Dataset entries:

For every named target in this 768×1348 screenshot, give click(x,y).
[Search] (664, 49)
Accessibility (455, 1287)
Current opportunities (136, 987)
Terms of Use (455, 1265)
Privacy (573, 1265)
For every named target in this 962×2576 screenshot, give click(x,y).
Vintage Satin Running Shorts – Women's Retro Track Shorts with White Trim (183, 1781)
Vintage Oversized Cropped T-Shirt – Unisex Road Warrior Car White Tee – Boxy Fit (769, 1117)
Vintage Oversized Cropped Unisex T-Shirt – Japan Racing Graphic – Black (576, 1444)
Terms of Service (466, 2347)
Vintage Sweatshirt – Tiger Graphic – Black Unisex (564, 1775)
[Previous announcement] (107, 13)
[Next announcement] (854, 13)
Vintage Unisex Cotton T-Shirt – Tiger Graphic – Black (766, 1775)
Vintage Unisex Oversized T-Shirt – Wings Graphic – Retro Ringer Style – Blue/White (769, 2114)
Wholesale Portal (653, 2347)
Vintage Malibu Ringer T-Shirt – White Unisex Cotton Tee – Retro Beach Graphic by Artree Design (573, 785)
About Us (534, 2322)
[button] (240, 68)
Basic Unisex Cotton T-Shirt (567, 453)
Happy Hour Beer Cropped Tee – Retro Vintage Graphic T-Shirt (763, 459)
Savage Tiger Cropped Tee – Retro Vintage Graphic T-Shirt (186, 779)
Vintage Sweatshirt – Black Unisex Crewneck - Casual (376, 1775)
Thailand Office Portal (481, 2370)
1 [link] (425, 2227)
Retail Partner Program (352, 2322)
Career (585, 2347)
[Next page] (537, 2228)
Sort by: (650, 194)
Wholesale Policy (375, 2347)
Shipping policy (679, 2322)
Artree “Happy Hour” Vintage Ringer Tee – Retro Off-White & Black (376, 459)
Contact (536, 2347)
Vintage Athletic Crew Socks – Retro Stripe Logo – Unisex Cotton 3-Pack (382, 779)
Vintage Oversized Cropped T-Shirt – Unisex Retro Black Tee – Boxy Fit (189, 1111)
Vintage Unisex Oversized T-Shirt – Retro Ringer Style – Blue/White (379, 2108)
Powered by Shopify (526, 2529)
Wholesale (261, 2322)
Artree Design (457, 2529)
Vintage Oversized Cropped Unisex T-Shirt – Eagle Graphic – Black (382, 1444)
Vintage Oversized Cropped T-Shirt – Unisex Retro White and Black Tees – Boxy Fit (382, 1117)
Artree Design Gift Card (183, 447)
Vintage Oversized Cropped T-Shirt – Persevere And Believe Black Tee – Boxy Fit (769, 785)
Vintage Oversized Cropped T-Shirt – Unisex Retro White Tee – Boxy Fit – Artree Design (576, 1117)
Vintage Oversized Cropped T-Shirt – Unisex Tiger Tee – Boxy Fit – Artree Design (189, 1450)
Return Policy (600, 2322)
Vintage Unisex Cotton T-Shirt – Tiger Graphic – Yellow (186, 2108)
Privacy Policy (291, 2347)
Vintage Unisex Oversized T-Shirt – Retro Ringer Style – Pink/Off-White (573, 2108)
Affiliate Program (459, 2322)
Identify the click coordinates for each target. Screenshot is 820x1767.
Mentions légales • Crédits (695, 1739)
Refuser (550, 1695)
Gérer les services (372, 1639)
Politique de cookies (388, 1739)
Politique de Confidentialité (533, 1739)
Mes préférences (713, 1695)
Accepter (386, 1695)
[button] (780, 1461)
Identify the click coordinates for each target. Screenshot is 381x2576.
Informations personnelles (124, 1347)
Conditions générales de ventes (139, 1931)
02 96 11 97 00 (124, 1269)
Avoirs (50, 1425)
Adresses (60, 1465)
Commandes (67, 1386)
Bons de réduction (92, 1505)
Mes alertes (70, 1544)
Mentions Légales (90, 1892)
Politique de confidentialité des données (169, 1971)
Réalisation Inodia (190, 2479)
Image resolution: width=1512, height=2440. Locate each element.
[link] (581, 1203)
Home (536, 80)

### Task objective
Set down each line exactly as it appears, starting at the top of the data and ending at the line containing "Terms of Service (466, 2347)", and include no other lines.

### Solved exercise
For every named target in this 768×1348 screenshot, give click(x,y).
[Search] (664, 49)
Accessibility (455, 1287)
Current opportunities (136, 987)
Terms of Use (455, 1265)
Privacy (573, 1265)
For every named target in this 962×2576 screenshot, give click(x,y).
Vintage Satin Running Shorts – Women's Retro Track Shorts with White Trim (183, 1781)
Vintage Oversized Cropped T-Shirt – Unisex Road Warrior Car White Tee – Boxy Fit (769, 1117)
Vintage Oversized Cropped Unisex T-Shirt – Japan Racing Graphic – Black (576, 1444)
Terms of Service (466, 2347)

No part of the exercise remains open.